Why do some individuals have AATD?
It is an inherited condition, passed on through genes from our parents. Genes are the instructions that determine how each cell in our body functions.
We all have 2 copies of the AAT gene. One copy comes from each parent. To have AATD you must inherit 2 altered copies of the gene, one altered copy from each parent. If you inherit 1 altered and 1 normal copy of the gene you are called a carrier but you are healthy and do not have AATD.
What are the different genetic types?
There are many types, or variants, of the AAT gene.
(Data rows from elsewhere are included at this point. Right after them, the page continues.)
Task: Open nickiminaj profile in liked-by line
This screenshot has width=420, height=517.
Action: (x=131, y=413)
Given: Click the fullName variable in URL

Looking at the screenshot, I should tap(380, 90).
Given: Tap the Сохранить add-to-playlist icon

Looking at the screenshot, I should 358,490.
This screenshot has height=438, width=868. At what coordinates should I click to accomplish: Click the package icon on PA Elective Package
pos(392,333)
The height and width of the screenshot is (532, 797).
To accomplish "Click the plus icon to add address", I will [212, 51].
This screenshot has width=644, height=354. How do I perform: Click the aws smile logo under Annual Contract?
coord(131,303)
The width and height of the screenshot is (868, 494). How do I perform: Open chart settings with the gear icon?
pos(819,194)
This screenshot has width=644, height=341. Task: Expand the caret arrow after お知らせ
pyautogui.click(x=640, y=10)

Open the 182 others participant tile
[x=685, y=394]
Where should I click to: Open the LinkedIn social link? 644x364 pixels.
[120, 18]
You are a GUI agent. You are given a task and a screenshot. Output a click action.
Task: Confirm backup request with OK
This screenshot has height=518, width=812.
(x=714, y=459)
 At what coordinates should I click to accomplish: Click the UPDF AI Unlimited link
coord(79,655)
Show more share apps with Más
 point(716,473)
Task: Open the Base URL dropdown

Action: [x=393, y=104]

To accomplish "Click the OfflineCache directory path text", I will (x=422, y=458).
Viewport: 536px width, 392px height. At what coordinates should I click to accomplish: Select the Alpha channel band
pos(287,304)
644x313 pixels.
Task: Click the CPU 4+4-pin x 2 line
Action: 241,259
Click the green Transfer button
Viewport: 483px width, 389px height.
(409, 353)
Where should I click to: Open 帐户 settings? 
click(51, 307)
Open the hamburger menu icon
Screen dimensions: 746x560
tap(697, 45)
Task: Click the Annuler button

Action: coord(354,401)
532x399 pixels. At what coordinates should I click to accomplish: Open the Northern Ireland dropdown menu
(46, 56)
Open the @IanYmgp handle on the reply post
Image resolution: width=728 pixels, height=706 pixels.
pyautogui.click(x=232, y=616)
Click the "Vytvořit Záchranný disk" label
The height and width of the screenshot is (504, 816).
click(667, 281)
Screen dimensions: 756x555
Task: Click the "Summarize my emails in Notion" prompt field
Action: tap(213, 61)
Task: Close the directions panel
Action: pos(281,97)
M is the normal variant. The most important abnormal variants are S and Z.
- M produces normal levels of AAT
- S produces moderately low levels of AAT
- Z produces very little AAT
There are various combinations of these variants:
- MM have normal levels of AAT.
- MS and MZ (carriers) and SS have lower but sufficient levels of AAT.
- SZ individuals have AATD. There is a 60% risk of developing early onset lung disease (COPD) before age 40 and an increased risk of liver disease.
- ZZ individuals have AATD. The vast majority will develop early onset lung disease (COPD) and have increased risk of liver disease.
How common is AATD?
Approximately 1 in 3,000 people in the UK has a form of AATD.
Approximately 1 in 25 people from Northern Europe are carriers. If you are a carrier your health will not be affected.